Item 2.03 Creation of a Direct Financial Obligation or an Obligation under an
Off-Balance Sheet Arrangement of a Registrant.
The information included in Item 3.02 is incorporated by reference in this item
to the extent required herein.
Item 3.02 Unregistered Sales of Equity Securities.
On January 29, 2020, Jeffrey Schwarz, the Chief Executive Officer of HL
Acquisitions Corp. (the "Company"), made a $175,000 loan to the Company which
was evidenced by two promissory notes in an aggregate principal amount of
$175,000 (the "Notes"). The Notes are non-interest bearing and payable upon the
consummation by the Company of a merger, share exchange, asset acquisition, or
other similar business combination, with one or more businesses or entities (a
"Business Combination").
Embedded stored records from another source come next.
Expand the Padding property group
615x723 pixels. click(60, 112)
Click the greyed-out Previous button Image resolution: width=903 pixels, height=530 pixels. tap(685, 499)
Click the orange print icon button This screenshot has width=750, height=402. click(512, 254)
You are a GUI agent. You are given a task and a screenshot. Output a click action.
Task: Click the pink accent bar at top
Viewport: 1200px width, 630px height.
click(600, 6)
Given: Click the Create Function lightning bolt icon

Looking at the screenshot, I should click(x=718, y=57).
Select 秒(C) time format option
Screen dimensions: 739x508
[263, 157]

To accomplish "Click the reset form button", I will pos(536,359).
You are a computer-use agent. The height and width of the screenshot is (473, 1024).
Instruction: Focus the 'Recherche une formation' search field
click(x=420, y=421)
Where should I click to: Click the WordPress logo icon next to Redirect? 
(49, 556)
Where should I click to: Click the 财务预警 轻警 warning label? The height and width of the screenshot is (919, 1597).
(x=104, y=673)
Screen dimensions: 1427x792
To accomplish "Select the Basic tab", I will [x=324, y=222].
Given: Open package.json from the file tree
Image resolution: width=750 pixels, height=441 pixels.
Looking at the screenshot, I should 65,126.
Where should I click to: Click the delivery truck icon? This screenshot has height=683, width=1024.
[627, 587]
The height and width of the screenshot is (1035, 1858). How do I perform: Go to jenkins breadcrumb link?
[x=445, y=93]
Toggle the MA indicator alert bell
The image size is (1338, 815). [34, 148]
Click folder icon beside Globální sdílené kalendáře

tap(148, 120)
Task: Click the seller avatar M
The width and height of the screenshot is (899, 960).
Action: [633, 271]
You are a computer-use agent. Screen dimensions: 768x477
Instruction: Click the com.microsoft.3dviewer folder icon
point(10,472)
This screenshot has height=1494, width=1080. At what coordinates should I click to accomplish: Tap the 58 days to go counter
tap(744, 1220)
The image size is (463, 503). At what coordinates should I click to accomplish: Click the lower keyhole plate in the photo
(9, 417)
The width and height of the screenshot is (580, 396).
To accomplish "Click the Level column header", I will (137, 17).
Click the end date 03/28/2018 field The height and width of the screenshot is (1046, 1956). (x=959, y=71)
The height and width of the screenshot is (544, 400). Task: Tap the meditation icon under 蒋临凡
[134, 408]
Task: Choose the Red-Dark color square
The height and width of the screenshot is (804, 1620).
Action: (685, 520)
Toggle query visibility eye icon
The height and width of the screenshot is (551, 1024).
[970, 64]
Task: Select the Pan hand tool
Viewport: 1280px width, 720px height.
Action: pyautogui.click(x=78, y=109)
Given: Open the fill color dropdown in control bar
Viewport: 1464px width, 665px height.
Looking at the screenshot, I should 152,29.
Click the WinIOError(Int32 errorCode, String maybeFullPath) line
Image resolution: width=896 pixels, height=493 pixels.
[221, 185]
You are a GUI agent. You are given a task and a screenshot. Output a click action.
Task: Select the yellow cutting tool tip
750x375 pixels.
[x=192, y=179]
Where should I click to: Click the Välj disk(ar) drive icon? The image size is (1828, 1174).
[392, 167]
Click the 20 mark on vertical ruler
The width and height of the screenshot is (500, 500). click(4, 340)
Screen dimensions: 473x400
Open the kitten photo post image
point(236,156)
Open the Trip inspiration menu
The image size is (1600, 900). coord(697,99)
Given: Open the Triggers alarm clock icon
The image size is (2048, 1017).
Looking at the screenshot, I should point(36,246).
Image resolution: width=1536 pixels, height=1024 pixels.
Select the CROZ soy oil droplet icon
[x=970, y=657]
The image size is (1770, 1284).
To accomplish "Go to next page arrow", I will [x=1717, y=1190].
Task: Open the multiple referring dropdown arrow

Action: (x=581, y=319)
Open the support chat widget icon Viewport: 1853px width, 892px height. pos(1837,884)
Upon consummation of a Business Combination,
approximately $18,000 of the principal balance of the Notes may be converted, at
the holder's option, into warrants of the Company at a price of $1.00 per
warrant, with the balance of the Notes being payable in cash. The terms of the
warrants will be identical to the warrants issued by the Company in its initial
public offering, except the warrants will be non-redeemable and may be exercised
on a cashless basis, in each case so long as they continue to be held by the
initial holder or its permitted transferees. If a Business Combination is not
consummated, the Notes will not be repaid by the Company and all amounts owed
thereunder by the Company will be forgiven except to the extent that the Company
has funds available to it outside of its trust account established in connection
with the initial public offering (the "Trust Account"). The issuance of the
Notes was exempt pursuant to Section 4(a)(2) of the Securities Act of 1933, as
amended.
Item 8.01 Other Events.
In connection with the previously announced approval by the Company's
shareholders of an amendment to the Company's amended and restated memorandum
and articles of association to extend the date by which the Company has to
consummate a Business Combination (the "Extension"), on January 30, 2020, the
Company deposited $0.03 for each public share that was not converted in
connection with the Extension, or an aggregate of approximately $156,720, into
the Trust Account for the second 30-day Extension period.